Friday, December 01, 2017
A nice summary for aws re:invent 2017: AWS re:Invent - A Musical Review of the 2017 Keynote
EKS and Fargate are going to kill ECS (even though fargate is part of ecs)
S3 Select and Glacier Select is super nice for large objects.
and most important to me: aws lambda to support golang
jupyter notebook is now my default development environment, I can run code, shell and data wrangling on it.
setup is simple, and no need to create project, add dependencies ...
I didn't try other kernels, ipython kernel is good enough.
my workflow is write the code in jupyter, export to python script, run it with gnu parallel
my code (with pandas) is usually slow and memory demand, but it still works ...

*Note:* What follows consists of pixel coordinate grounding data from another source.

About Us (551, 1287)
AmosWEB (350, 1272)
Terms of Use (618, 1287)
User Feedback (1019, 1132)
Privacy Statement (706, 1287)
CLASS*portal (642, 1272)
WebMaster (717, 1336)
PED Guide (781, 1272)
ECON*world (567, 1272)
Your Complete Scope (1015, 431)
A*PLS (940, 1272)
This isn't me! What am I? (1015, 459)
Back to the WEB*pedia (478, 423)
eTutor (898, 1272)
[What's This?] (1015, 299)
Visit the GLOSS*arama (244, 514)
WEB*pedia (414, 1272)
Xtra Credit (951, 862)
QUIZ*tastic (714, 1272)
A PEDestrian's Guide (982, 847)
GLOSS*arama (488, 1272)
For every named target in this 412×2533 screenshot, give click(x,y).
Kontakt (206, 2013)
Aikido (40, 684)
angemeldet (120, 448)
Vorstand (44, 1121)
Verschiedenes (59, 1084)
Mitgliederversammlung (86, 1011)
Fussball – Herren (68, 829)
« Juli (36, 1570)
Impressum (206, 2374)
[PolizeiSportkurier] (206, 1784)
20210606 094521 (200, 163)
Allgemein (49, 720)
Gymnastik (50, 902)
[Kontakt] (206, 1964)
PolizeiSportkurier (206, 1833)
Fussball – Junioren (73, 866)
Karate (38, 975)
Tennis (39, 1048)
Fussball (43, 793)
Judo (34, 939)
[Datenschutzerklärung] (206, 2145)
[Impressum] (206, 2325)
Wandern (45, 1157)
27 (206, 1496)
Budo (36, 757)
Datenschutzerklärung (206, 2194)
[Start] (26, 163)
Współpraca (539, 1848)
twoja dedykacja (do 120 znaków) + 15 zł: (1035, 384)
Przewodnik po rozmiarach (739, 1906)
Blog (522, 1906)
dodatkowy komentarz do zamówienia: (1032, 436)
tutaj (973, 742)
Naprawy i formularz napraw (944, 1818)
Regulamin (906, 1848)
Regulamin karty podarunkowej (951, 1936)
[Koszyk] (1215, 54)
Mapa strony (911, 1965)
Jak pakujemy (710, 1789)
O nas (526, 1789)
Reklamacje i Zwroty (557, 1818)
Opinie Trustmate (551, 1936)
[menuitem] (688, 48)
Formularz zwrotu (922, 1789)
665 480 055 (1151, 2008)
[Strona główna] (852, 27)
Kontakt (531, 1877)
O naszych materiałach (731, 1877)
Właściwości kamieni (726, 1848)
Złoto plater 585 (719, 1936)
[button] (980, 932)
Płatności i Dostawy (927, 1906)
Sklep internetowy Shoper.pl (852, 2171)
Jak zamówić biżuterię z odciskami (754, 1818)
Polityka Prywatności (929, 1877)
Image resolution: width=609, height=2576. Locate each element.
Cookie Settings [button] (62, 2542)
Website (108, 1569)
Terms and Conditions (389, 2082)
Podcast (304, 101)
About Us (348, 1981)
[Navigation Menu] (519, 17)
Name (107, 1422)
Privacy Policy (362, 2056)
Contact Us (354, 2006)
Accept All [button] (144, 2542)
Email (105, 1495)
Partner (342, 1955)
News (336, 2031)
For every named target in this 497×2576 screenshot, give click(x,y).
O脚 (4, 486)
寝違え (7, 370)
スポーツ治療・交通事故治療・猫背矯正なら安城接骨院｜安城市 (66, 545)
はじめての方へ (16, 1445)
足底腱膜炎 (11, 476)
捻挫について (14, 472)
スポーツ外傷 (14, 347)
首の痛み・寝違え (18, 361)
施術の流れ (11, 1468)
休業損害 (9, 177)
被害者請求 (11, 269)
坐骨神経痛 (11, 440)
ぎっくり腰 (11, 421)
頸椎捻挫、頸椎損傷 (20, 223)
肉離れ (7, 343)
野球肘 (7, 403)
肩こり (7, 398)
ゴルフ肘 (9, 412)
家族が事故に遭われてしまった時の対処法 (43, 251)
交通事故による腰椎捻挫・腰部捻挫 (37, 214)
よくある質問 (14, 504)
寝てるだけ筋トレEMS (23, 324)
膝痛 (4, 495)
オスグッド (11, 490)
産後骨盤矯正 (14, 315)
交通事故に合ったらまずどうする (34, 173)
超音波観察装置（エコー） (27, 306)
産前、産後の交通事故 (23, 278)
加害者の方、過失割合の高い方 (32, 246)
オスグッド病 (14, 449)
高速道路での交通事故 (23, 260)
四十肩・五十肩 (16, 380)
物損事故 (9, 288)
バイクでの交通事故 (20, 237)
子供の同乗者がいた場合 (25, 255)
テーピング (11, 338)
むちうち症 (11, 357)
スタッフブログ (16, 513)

just found a nice addon for jupyter:
- spotify/luigi: Luigi is a Python module that helps you build complex pipelines of batch jobs.
- Building Data Science Pipelines with Luigi and Jupyter Notebooks
and this is super useful: 28 Jupyter Notebook tips, tricks and shortcuts
multicursor support, srsly? (under linux hold ctrl
to add cursors)
one must have package is rmcgibbo/jupyter-emacskeys: Emacs keybindings for Jupyter notebook
however, ctrl-n
, ctrl-w
seems belongs to browser and they're not working.
install Menu Wizard addon to disable those keys, now emacs keybindings works fine.
reading Mastering Pandas for Finance and Learning pandas
pandas is very useful, but sometimes quite difficult to understand.
Saturday, December 03, 2017
to read proggit:
import pandas as pd
from pandas.io.json import json_normalize
import json
from urllib import request
u = 'https://www.reddit.com/r/programming.json'
r = request.urlopen(u)
j = json.loads(r.read().decode())
cols = ['data.title', 'data.url', 'data.permalink', 'data.score', 'data.num_comments']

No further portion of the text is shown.